§ Data rows
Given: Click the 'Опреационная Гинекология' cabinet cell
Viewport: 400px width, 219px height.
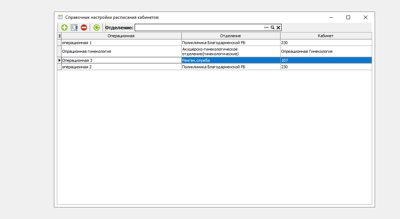Looking at the screenshot, I should (326, 51).
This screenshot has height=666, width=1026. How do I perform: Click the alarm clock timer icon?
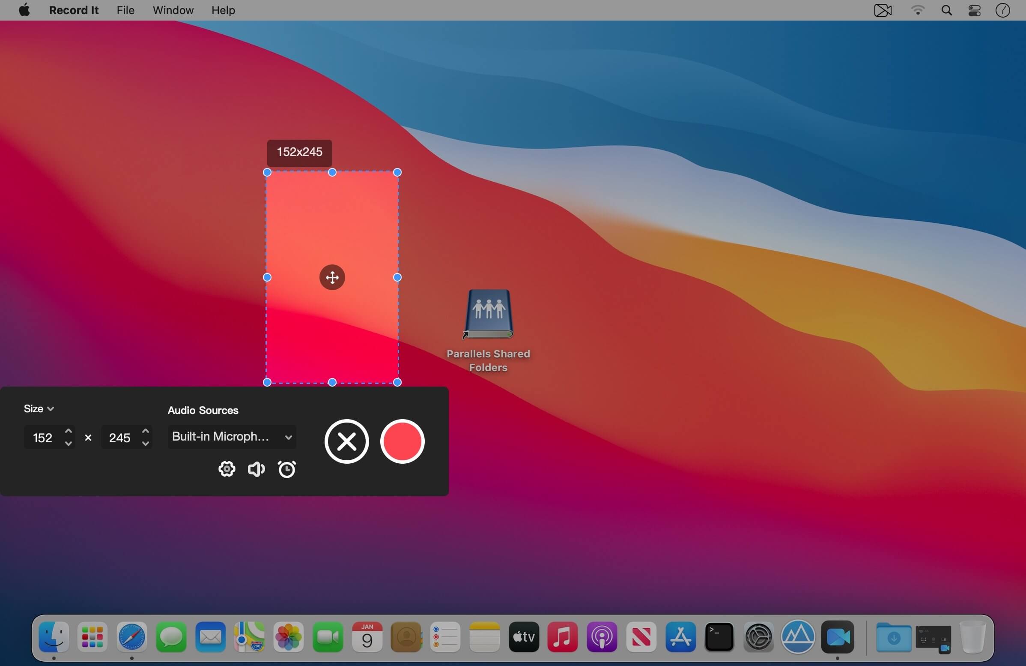(x=287, y=469)
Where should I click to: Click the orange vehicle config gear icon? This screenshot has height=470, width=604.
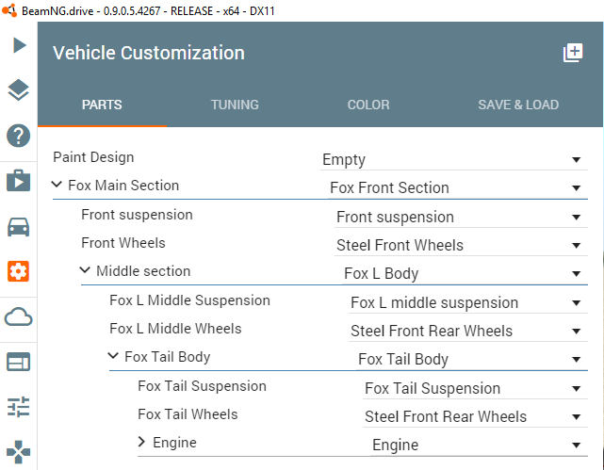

§ Instructions for the task
Output every line of text in the records above as a JSON list of strings, one string per line, with blank lines and pictures left out.

§ Solution below
[
  "Given: Click the 'Опреационная Гинекология' cabinet cell",
  "Viewport: 400px width, 219px height.",
  "Looking at the screenshot, I should (326, 51).",
  "This screenshot has height=666, width=1026. How do I perform: Click the alarm clock timer icon?",
  "(x=287, y=469)",
  "Where should I click to: Click the orange vehicle config gear icon? This screenshot has height=470, width=604."
]